Isis-Partner Erdogan führt weiter Krieg: Gegen Kurden, versteht sich

Opfer des neuesten Armeeterrors in Kurdistan November 2015In Folge der Debatten um die Rolle der Türkei in Syrien auf dem G20 Treffen wird in einem Beitrag berichtet: “Auch die Einschränkung der Pressefreiheit wurde bemängelt. Putin erklärte kürzlich, dass 40 Staaten den IS unterstützen, 2 davon seien G20 Staaten. Was er aus diplomatischen Gründen nicht sagte: Es handelt sich um die Türkei und Saudi-Arabien, wohin Deutschland nach wie vor Waffen liefert, um die eigene Waffenindustrie als Wirtschaftsfaktor am Laufen zu halten. Am Mittwoch, den 17.11.2015, wurde die aus Bremen stammende Bürgermeisterin von Cizre, Leyla Imret, in Diyarbakir von Zivilpolizisten festgenommen. Ihr wird von der Staatsanwaltschaft vorgeworfen, in einem Interview mit VICE News die Bevölkerung Cizres zum bewaffneten Aufstand aufgefordert zu haben und Propaganda für eine terroristische Organisation gemacht zu haben” – aus dem Artikel “Erdogans Staatsterror geht weiter” von Elke Dangeleit am 21. November 2015 bei telepolis externer Link, worin abschliessend festgehalten wird: “Der Staatsterror geht also weiter.

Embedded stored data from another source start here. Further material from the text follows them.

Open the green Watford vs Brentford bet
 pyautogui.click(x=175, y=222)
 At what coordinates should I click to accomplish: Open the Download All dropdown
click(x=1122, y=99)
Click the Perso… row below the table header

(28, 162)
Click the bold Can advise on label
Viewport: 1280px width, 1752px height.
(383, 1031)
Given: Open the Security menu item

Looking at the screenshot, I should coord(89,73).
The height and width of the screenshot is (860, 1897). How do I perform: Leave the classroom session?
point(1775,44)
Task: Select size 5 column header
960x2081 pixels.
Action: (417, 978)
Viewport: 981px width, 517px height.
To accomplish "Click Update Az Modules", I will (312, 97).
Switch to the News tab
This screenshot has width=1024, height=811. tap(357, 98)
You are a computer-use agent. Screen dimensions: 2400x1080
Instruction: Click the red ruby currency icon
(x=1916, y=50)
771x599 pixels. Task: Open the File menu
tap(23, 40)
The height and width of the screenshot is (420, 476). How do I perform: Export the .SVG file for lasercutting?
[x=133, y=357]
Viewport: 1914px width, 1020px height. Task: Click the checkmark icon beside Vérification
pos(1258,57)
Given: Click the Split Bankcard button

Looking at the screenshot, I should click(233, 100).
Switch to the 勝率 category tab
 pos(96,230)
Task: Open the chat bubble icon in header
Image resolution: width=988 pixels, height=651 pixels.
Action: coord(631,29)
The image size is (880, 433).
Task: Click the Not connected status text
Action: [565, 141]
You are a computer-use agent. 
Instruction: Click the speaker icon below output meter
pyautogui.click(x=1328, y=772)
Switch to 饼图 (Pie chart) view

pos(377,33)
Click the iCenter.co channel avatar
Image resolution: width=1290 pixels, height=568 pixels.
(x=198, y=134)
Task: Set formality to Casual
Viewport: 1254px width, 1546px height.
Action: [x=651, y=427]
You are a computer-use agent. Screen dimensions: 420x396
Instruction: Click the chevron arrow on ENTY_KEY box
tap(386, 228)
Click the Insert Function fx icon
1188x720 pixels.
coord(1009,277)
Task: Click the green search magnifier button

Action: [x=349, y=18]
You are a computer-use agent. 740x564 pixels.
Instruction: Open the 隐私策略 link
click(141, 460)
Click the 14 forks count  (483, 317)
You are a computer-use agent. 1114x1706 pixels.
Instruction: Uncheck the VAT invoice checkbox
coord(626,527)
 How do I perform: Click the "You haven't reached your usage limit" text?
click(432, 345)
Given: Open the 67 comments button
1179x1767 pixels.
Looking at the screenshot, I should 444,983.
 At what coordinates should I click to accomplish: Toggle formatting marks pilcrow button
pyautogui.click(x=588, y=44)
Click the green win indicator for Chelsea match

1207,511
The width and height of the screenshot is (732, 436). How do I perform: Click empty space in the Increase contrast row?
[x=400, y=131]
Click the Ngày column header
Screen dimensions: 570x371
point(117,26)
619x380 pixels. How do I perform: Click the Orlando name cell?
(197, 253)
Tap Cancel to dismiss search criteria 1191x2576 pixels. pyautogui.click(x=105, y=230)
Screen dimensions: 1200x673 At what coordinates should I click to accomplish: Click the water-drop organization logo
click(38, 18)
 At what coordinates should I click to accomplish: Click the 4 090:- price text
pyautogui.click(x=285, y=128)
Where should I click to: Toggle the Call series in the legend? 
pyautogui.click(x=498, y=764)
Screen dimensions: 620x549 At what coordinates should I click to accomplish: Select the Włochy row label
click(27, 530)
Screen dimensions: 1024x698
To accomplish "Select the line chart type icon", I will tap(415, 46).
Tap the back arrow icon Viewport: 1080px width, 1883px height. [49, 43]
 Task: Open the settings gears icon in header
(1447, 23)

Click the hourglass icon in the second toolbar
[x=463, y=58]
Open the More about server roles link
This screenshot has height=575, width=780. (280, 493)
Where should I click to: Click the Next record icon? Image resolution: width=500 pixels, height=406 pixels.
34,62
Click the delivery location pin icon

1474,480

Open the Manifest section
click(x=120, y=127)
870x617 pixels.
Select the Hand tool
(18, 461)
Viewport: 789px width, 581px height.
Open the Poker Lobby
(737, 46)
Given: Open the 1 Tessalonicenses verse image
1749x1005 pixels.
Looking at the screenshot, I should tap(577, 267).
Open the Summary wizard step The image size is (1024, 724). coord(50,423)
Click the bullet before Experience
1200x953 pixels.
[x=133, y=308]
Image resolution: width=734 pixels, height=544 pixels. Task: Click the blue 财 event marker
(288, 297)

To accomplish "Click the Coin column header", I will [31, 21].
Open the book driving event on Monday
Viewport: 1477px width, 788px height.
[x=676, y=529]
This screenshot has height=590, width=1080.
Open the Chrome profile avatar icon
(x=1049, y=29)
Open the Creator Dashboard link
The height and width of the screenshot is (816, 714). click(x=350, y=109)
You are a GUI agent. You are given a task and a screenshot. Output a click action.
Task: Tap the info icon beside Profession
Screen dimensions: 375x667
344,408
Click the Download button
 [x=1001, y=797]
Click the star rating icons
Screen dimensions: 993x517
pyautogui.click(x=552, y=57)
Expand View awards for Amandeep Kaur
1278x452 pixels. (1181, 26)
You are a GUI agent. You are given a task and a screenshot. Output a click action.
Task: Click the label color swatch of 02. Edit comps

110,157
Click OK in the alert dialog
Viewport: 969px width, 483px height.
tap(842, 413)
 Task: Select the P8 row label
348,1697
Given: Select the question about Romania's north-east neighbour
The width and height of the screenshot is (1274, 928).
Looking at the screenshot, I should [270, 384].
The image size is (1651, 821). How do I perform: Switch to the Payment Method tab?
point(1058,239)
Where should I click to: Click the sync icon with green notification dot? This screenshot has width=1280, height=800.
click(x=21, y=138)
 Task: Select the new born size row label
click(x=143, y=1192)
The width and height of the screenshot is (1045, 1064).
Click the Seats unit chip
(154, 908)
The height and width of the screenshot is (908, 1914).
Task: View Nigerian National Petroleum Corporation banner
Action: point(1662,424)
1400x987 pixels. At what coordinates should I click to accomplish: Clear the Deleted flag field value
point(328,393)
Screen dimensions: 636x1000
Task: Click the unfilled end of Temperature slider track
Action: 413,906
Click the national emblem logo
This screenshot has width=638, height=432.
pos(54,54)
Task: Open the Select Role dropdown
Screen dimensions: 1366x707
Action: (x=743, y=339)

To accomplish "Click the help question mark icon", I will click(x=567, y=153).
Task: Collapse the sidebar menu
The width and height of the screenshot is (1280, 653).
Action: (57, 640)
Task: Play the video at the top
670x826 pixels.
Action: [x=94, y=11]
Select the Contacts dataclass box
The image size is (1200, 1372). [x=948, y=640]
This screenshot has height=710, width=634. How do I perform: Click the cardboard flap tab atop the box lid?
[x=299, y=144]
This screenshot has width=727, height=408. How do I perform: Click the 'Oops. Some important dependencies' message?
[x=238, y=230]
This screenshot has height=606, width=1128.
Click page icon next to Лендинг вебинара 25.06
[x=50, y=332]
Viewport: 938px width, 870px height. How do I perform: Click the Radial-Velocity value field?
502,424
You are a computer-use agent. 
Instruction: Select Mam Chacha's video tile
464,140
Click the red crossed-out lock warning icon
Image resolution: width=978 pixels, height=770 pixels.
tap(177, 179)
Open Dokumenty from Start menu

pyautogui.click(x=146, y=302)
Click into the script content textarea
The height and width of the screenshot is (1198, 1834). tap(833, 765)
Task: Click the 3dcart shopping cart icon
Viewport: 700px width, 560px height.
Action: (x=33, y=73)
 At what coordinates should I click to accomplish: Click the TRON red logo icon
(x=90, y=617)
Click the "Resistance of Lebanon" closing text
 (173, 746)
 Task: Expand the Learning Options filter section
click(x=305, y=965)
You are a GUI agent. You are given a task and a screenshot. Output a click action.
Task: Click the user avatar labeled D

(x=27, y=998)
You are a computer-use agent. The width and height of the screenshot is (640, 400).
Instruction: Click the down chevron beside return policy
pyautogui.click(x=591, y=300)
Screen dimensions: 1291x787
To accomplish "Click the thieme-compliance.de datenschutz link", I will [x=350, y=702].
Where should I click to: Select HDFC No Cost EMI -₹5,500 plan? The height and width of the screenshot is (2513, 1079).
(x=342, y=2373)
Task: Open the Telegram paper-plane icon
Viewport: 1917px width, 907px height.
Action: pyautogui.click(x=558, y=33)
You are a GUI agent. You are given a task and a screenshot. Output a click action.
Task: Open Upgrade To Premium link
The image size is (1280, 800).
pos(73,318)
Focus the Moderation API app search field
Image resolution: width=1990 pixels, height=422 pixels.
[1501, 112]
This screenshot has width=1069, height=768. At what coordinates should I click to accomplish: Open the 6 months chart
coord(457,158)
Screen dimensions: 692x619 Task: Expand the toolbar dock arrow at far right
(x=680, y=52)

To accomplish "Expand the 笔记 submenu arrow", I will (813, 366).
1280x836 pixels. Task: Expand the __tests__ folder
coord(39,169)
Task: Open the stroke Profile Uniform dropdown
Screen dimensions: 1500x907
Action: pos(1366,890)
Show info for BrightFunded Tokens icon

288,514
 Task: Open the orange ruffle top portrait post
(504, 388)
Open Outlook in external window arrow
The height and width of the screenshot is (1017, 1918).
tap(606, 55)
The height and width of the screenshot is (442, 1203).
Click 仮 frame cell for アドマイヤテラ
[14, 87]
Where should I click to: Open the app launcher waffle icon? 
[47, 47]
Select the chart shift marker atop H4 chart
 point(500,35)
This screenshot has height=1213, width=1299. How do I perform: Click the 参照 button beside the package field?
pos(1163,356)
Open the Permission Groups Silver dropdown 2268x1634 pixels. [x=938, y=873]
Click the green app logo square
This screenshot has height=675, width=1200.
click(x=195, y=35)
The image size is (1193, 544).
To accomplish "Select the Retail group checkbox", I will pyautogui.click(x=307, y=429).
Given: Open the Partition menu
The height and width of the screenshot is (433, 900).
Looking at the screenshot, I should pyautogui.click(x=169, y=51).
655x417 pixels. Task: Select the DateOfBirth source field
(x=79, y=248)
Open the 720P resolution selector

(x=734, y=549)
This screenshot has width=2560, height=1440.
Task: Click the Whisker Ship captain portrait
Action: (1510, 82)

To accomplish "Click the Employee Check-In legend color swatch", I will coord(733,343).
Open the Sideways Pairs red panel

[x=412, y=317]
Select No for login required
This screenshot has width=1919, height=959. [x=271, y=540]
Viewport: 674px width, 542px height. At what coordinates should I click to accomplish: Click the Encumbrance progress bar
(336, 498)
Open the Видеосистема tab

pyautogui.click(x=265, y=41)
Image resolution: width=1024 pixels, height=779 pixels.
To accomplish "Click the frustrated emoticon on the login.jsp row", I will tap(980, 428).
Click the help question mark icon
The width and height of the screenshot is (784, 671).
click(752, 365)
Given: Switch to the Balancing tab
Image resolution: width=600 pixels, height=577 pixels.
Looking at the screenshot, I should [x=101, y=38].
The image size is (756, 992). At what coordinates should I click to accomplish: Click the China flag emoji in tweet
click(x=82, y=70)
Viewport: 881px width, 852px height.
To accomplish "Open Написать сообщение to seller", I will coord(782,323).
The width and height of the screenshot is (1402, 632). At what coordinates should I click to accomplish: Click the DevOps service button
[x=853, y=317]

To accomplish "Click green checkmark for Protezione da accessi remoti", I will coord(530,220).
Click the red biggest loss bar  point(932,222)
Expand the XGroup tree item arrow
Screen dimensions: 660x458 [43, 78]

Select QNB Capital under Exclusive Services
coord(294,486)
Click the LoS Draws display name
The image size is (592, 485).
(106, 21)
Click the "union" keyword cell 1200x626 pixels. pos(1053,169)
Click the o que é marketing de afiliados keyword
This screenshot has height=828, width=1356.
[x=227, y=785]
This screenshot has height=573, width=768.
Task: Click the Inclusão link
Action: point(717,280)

Weiterhin sterben unschuldige Menschen in Kurdistan wegen Erdogans Großmachtphantasien und seiner Verstrickung mit der türkischen Mafia, dem tiefen Staat. Die Buh-rufe und Allahu akbar-Chöre bei der Schweigeminute des Fussballspiels Türkei gegen Griechenland sprechen eine eindeutige Sprache: in der Türkei gibt es nicht nur ein paar IS-Zellen, der IS ist in der türkischen Bevölkerung angekommen“. Siehe dazu auch weitere aktuelle Beiträge:

  • Der Beitrag Solidarity delegation for the town of Nusaybin attacked vom 23. November 2015 bei Sendika.Org externer Link (LabourNet Türkei) berichtet davon, wie der türkische Staat versucht, jegliche Berichterstattung über die Angriffe auf kurdische Städte im Südosten der Türkei und jegliche Versuche von Solidarität mit den betroffenen Menschen zu unterbinden: Journalisten werden verhaftet, Webseiten werden zensiert, Solidaritätsdelegationen werden mit Wasserwerfern angegriffen, Verletzte billigend in Kauf genommen.